◆ Input for this task
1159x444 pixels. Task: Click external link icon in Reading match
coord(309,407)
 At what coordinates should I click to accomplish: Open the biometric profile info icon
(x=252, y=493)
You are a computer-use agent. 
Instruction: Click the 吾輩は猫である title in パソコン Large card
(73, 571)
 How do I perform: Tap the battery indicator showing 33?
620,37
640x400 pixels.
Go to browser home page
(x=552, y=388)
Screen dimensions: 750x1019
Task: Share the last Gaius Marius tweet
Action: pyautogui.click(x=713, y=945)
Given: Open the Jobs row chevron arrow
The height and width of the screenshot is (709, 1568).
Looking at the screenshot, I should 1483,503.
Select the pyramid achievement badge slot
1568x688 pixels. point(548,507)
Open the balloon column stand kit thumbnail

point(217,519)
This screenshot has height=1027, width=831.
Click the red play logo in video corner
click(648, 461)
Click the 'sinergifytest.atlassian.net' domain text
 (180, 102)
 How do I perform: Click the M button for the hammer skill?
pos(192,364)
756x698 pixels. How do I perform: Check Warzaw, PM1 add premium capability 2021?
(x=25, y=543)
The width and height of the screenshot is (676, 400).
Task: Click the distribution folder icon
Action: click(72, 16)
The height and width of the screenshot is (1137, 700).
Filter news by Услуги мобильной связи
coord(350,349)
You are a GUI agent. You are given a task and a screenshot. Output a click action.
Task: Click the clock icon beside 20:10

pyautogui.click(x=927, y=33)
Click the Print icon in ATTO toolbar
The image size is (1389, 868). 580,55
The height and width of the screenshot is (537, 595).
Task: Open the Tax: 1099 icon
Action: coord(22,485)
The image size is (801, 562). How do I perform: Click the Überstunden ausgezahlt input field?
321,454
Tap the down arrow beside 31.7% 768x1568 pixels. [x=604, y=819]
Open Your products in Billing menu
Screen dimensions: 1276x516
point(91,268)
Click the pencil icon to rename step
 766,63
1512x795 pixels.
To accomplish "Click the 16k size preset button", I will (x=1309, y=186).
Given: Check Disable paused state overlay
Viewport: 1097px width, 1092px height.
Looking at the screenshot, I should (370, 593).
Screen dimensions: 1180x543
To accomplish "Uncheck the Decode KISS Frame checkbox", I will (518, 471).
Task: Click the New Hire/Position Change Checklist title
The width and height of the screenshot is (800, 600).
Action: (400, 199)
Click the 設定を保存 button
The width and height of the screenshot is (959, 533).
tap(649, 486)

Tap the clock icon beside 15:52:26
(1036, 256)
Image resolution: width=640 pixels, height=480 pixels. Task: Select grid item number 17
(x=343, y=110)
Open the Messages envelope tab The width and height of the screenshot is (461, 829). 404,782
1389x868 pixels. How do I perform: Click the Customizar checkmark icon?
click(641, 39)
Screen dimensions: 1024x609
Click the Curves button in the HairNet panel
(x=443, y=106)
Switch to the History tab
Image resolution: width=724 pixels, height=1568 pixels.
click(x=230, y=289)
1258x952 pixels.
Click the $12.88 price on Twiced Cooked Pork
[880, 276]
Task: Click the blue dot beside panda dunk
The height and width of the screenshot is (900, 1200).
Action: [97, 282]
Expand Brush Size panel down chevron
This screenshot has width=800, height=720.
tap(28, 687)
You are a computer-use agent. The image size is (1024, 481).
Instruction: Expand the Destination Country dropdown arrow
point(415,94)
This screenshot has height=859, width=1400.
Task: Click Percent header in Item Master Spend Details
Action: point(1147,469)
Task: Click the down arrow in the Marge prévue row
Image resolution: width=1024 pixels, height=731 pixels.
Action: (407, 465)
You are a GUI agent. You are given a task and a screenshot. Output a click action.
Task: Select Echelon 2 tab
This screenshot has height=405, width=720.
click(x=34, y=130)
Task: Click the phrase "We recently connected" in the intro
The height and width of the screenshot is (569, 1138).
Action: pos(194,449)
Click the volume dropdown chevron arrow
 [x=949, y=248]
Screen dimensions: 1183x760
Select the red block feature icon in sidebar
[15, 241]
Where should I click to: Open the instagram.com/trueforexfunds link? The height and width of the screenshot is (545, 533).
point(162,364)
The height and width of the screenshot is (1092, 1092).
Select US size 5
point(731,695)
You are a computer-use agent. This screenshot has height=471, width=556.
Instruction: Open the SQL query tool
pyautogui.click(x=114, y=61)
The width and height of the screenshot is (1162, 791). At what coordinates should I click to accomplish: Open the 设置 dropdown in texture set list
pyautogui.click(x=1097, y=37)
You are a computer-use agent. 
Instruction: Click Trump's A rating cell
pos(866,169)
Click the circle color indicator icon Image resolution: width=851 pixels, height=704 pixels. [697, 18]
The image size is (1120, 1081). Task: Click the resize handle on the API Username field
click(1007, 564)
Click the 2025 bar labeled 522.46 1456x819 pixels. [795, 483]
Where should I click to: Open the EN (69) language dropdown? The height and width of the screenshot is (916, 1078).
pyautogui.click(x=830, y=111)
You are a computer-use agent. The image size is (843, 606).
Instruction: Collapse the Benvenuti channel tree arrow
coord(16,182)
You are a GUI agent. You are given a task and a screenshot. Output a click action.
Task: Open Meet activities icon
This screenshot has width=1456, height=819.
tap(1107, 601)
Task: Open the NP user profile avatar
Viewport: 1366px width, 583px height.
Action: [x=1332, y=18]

◆ Work instructions
Read each line of the data and count the ones that include "will", answering with the number alone.

◆ Worked solution
2